Malgré tout, Anthony Perez - six victoires chez les pros en comptant celle au Tour du Gévaudan en Classe 2 - ne désespère pas d’en gagner une au plus haut niveau mondial un jour. “Dans le fond, ça reste accessible sur une échappée, sur des profils qui me correspondent. Aujourd’hui, je ne pense pas pouvoir me taper le gratin mondial sur une WorldTour”, admet celui qui avait tout de même battu Greg Van Avermaet au Luxembourg en début de carrière. “Mais c’était juste Greg, en quelque sorte. Maintenant, la densité est folle pour un mec comme moi. Je suis un coureur complet mais je n’ai pas une qualité exceptionnelle. Cela dit, avec une échappée sur un Grand Tour, pourquoi pas. C’est ce qui maintient la flamme. Rêver de gagner une étape du Tour de France n’est pas interdit”. Des rêves et des combats, encore et toujours. “C’est comme ça que l’on avance ! De toute façon, il ne faut pas garder le mauvais en soi. J’aurais pu être aigri de plein de choses.
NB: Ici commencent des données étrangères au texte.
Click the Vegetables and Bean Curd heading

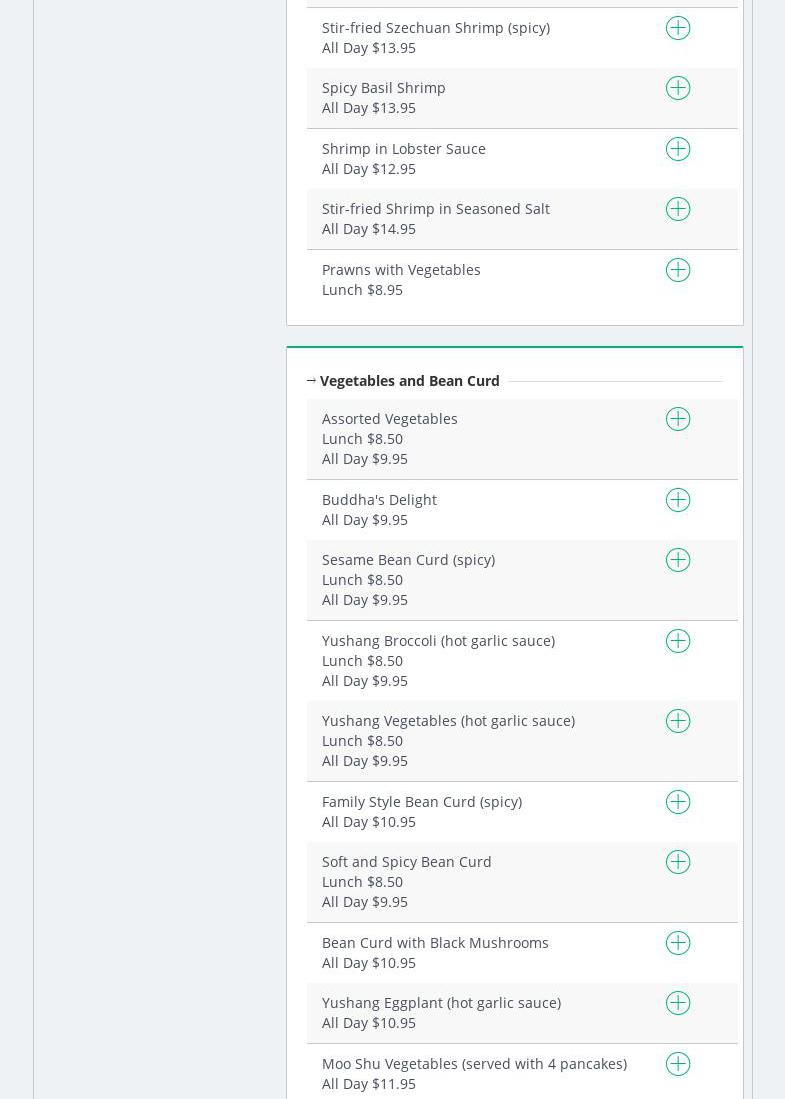pos(409,381)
Quand je suis tombé avec Benoît (Cosnefroy) alors que j’étais maillot à pois du Tour de France, j’aurais pu lui en vouloir mais au contraire, c’est devenu un copain. J’aime véhiculer des choses positives et heureuses. Quand je dis des choses positives, ça ne veut pas dire qu’il faut faire croire que tout est beau, mais simplement qu’il faut se battre et qu’on va y arriver”.